Here is an example of a minimal code to produce a figure with a logarithmic axis and a range that does not include a full factor of 10 from the plotted major tick mark.
import matplotlib.pyplot as plt
import numpy as np
x = np.linspace(0.2, 8, 100)
plt.semilogx(x, np.sin(x))
The resulting figure below shows a single tick label and is hard to read and not publication quality
Using the suggestions from this related question, I could plot all minor tick marks and switch to non-scientific notation as follows
import matplotlib.pyplot as plt
from matplotlib import ticker
import numpy as np
fig, ax = plt.subplots()
x = np.linspace(0.2, 8, 100)
plt.semilogx(x, np.sin(x))
formatter = ticker.FuncFormatter(lambda y, _: f'{y:.3g}')
ax.xaxis.set_major_formatter(formatter)
ax.xaxis.set_minor_formatter(formatter)
This generates the following figure, which has too dense minor tick marks labels and is also not publication-quality
I am aware that I could edit the tick labels by hand, but I am looking for a way to produce proper tick labels automatically for many figures, with different axis ranges.

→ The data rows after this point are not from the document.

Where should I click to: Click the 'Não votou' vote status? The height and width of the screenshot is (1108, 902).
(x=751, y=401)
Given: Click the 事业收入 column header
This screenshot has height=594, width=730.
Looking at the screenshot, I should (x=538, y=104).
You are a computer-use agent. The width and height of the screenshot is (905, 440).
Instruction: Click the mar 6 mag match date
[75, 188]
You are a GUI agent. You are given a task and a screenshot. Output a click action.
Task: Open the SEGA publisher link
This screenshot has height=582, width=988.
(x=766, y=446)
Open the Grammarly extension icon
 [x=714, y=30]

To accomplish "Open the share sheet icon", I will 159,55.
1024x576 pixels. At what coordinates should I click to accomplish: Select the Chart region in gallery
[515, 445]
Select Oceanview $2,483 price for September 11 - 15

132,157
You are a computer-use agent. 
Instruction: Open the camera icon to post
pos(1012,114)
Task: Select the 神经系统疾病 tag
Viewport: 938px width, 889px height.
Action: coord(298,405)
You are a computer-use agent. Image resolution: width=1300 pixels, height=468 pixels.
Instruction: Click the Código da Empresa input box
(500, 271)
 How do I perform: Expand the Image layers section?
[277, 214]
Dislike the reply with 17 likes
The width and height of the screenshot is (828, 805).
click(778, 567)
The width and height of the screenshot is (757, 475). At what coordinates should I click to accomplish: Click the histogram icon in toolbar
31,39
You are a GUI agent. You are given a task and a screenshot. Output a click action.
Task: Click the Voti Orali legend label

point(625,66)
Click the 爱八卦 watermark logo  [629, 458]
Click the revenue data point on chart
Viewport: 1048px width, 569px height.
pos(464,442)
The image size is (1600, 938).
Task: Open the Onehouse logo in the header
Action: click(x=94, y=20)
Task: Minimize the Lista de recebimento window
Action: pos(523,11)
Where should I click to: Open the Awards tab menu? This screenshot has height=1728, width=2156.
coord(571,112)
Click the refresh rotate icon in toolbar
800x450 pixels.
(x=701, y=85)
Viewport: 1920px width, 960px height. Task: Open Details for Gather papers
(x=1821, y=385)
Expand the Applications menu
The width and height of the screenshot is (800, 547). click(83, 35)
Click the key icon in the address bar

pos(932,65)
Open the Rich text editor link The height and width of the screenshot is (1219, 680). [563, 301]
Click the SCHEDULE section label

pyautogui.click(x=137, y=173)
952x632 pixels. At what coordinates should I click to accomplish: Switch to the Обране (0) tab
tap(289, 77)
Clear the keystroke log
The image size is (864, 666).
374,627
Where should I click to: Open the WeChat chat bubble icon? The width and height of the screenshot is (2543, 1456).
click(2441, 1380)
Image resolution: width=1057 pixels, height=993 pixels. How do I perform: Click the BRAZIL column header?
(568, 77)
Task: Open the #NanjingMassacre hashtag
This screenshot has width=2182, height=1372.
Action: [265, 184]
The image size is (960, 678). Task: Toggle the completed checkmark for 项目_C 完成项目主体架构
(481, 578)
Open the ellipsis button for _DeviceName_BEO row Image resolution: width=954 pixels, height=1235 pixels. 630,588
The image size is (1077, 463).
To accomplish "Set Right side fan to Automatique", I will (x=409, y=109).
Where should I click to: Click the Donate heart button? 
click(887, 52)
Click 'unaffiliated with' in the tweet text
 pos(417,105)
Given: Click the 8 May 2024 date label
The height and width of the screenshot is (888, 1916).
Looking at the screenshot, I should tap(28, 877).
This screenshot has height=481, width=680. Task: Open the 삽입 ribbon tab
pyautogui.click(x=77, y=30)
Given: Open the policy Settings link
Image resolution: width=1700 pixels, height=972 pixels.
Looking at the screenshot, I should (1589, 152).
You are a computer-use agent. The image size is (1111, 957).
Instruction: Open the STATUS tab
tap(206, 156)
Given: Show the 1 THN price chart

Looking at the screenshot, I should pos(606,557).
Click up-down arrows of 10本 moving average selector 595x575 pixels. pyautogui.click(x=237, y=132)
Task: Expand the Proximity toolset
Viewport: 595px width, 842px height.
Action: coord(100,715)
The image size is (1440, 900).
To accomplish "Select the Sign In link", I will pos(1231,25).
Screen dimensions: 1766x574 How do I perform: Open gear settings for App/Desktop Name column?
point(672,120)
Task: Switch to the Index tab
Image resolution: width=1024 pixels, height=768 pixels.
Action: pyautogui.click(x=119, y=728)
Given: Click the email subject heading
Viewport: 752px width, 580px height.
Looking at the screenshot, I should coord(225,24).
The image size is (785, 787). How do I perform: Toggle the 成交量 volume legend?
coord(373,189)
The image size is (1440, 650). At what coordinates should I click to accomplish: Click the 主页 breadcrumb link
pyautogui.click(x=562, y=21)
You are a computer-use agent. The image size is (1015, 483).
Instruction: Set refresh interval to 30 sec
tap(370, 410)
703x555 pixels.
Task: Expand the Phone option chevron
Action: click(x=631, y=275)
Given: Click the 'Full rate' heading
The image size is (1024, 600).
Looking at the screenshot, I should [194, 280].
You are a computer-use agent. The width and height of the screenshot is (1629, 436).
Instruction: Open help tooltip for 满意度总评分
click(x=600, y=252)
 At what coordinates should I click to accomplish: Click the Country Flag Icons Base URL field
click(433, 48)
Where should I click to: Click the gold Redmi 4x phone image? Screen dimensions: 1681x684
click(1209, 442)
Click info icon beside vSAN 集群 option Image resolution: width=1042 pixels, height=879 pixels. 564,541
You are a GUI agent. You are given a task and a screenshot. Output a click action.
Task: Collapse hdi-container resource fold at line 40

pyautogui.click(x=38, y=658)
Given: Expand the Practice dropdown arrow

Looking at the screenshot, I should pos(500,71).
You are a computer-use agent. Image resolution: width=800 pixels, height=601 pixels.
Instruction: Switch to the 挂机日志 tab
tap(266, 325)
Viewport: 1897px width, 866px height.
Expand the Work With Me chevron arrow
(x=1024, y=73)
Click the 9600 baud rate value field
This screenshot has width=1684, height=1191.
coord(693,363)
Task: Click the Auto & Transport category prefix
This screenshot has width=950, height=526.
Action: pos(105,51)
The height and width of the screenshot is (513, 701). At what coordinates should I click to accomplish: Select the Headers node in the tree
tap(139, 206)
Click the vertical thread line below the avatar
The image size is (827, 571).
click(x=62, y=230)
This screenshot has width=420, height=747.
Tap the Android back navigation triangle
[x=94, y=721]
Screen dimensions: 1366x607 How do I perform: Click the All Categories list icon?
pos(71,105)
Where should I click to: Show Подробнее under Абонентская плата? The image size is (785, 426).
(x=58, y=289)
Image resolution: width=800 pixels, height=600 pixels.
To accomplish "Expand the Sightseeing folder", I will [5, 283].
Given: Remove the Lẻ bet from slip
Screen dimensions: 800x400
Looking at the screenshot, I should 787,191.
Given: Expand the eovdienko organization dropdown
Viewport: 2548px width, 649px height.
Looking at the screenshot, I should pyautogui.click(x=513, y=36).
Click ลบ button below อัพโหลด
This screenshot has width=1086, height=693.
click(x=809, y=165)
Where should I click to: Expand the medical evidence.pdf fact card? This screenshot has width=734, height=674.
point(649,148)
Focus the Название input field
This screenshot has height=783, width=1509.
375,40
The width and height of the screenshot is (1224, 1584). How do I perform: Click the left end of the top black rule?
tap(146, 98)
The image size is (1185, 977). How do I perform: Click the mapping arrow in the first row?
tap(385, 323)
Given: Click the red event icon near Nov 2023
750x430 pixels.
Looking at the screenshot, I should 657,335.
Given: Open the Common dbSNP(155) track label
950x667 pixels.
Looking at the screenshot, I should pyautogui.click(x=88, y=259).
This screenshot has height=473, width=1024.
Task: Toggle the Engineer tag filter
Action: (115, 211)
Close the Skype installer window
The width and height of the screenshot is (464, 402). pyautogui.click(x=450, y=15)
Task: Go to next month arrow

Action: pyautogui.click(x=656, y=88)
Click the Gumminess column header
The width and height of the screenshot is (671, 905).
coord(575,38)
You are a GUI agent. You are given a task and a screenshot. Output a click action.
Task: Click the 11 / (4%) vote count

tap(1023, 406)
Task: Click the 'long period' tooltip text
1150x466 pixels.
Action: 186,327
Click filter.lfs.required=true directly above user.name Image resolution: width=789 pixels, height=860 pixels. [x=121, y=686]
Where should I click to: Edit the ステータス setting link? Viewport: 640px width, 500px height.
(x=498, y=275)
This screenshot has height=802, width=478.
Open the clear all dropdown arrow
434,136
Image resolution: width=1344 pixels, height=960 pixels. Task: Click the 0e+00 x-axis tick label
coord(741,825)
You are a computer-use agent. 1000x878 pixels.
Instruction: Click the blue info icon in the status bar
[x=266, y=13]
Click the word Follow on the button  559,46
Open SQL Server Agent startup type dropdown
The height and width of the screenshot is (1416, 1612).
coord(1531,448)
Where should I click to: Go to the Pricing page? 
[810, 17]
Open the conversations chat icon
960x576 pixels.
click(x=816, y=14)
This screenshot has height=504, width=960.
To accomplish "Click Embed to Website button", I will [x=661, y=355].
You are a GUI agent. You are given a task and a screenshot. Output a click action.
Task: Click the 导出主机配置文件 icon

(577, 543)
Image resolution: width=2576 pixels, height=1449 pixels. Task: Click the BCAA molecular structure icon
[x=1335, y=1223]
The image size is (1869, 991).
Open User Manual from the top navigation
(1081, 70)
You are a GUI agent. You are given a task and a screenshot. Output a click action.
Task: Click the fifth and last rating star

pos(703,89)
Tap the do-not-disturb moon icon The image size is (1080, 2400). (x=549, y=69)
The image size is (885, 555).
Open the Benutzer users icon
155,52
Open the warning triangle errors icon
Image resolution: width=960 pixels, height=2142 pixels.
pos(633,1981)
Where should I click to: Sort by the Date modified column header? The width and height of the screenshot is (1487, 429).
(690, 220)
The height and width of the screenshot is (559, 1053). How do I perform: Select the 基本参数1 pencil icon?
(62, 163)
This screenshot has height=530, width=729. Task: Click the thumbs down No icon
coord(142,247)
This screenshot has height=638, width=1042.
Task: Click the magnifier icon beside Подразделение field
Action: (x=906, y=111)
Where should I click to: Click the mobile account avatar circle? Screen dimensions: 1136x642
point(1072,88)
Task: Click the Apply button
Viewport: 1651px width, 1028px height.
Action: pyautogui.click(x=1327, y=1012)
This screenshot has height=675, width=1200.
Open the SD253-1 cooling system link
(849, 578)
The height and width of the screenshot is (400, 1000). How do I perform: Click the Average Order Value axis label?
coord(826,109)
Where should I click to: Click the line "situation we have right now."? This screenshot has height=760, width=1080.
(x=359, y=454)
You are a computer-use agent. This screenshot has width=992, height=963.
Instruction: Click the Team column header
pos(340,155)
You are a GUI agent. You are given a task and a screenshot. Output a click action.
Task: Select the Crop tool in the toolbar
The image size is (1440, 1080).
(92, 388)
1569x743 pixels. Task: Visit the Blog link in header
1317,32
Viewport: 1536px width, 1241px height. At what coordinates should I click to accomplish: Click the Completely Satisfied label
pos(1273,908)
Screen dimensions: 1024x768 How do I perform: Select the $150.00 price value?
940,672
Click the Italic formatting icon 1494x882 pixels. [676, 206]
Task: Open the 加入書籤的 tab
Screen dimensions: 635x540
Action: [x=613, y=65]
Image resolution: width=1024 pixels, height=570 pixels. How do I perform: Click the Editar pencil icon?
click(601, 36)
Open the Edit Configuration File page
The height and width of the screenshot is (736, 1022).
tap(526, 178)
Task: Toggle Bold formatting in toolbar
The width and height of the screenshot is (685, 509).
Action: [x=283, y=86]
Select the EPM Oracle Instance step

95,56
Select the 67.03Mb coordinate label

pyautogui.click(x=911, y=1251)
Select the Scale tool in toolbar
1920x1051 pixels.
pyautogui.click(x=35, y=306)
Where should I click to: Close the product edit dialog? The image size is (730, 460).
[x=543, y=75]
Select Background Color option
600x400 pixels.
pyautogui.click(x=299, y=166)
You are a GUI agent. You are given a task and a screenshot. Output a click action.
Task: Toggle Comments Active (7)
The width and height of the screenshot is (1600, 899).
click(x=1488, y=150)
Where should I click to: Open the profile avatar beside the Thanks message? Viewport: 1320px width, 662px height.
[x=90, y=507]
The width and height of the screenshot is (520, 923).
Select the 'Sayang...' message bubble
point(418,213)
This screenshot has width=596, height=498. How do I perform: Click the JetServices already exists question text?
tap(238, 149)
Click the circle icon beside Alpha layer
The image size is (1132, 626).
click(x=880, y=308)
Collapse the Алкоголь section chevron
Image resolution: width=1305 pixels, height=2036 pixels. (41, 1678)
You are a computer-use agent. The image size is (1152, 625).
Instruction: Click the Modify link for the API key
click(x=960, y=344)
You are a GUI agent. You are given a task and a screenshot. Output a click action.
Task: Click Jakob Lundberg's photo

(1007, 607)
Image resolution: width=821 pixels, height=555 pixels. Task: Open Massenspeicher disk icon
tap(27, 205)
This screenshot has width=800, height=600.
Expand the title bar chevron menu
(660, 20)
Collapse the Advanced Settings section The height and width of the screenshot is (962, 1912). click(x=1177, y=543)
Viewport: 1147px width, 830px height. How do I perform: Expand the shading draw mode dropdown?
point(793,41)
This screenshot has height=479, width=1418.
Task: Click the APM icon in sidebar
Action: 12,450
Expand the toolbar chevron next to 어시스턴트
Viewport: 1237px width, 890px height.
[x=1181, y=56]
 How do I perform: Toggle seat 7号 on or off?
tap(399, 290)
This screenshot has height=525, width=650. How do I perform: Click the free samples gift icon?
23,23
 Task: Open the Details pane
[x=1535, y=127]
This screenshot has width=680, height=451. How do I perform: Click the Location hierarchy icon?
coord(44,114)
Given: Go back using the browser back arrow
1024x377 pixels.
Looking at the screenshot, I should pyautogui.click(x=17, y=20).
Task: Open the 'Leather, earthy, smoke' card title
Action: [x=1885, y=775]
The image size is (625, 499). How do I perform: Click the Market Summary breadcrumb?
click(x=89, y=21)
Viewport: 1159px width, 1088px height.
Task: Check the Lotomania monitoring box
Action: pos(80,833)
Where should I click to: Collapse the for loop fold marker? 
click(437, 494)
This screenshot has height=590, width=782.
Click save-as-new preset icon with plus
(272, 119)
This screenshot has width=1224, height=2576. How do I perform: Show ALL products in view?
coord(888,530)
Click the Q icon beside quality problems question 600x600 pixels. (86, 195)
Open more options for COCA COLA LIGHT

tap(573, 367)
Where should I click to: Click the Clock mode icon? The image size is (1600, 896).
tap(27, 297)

The tick marks labels I am looking for are like the ones that Mathematica
nicely generates in the same situation as follows. Is it possible to achieve something similar in Matplotlib
?
To clarify my question, as a practical test, could one design a function that automatically produces proper tick labels when running my above procedure with either of the following three vectors x
:
x = np.linspace(0.2, 8, 100)
x = np.linspace(3, 60, 100)
x = np.linspace(0.06, 0.5, 100)
NB: editing the tick labels by typing different values for each different case is not a useful solution, as my function has to run in a general procedure to be used with unknown x
range.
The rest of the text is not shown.